**INSTRUCTIONS FOR THE TASK**
Transcribe each entry so that nothing differs from the original.

[Saved entries]
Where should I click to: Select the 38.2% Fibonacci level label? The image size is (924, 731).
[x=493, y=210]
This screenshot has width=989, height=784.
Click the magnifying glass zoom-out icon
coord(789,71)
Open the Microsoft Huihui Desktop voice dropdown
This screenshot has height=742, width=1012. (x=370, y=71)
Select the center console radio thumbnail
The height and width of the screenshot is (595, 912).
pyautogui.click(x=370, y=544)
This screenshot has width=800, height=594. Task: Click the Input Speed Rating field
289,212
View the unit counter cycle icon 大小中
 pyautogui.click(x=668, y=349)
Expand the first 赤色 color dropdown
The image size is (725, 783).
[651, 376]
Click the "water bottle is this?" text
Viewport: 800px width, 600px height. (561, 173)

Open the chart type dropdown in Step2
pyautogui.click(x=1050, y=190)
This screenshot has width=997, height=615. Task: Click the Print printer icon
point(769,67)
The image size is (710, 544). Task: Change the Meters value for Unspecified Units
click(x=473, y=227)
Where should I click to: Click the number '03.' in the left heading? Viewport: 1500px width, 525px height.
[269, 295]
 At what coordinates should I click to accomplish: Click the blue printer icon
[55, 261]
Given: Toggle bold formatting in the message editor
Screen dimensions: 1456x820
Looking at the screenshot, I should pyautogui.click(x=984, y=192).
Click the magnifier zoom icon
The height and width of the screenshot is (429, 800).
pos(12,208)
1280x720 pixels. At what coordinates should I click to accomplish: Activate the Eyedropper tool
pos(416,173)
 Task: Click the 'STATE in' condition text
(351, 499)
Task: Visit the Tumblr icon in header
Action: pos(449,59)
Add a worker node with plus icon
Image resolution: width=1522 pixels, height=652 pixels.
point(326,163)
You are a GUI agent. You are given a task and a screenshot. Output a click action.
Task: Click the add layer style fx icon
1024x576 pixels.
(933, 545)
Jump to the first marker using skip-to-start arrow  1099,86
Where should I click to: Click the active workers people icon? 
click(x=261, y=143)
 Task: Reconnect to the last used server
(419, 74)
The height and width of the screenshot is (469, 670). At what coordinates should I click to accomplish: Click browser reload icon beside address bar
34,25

**EXERCISE ANSWER**
Where should I click to: Select the 38.2% Fibonacci level label? The image size is (924, 731).
[x=493, y=210]
This screenshot has width=989, height=784.
Click the magnifying glass zoom-out icon
coord(789,71)
Open the Microsoft Huihui Desktop voice dropdown
This screenshot has height=742, width=1012. (x=370, y=71)
Select the center console radio thumbnail
The height and width of the screenshot is (595, 912).
pyautogui.click(x=370, y=544)
This screenshot has width=800, height=594. Task: Click the Input Speed Rating field
289,212
View the unit counter cycle icon 大小中
 pyautogui.click(x=668, y=349)
Expand the first 赤色 color dropdown
The image size is (725, 783).
[651, 376]
Click the "water bottle is this?" text
Viewport: 800px width, 600px height. (561, 173)

Open the chart type dropdown in Step2
pyautogui.click(x=1050, y=190)
This screenshot has width=997, height=615. Task: Click the Print printer icon
point(769,67)
The image size is (710, 544). Task: Change the Meters value for Unspecified Units
click(x=473, y=227)
Where should I click to: Click the number '03.' in the left heading? Viewport: 1500px width, 525px height.
[269, 295]
 At what coordinates should I click to accomplish: Click the blue printer icon
[55, 261]
Given: Toggle bold formatting in the message editor
Screen dimensions: 1456x820
Looking at the screenshot, I should pyautogui.click(x=984, y=192).
Click the magnifier zoom icon
The height and width of the screenshot is (429, 800).
pos(12,208)
1280x720 pixels. At what coordinates should I click to accomplish: Activate the Eyedropper tool
pos(416,173)
 Task: Click the 'STATE in' condition text
(351, 499)
Task: Visit the Tumblr icon in header
Action: pos(449,59)
Add a worker node with plus icon
Image resolution: width=1522 pixels, height=652 pixels.
point(326,163)
You are a GUI agent. You are given a task and a screenshot. Output a click action.
Task: Click the add layer style fx icon
1024x576 pixels.
(933, 545)
Jump to the first marker using skip-to-start arrow  1099,86
Where should I click to: Click the active workers people icon? 
click(x=261, y=143)
 Task: Reconnect to the last used server
(419, 74)
The height and width of the screenshot is (469, 670). At what coordinates should I click to accomplish: Click browser reload icon beside address bar
34,25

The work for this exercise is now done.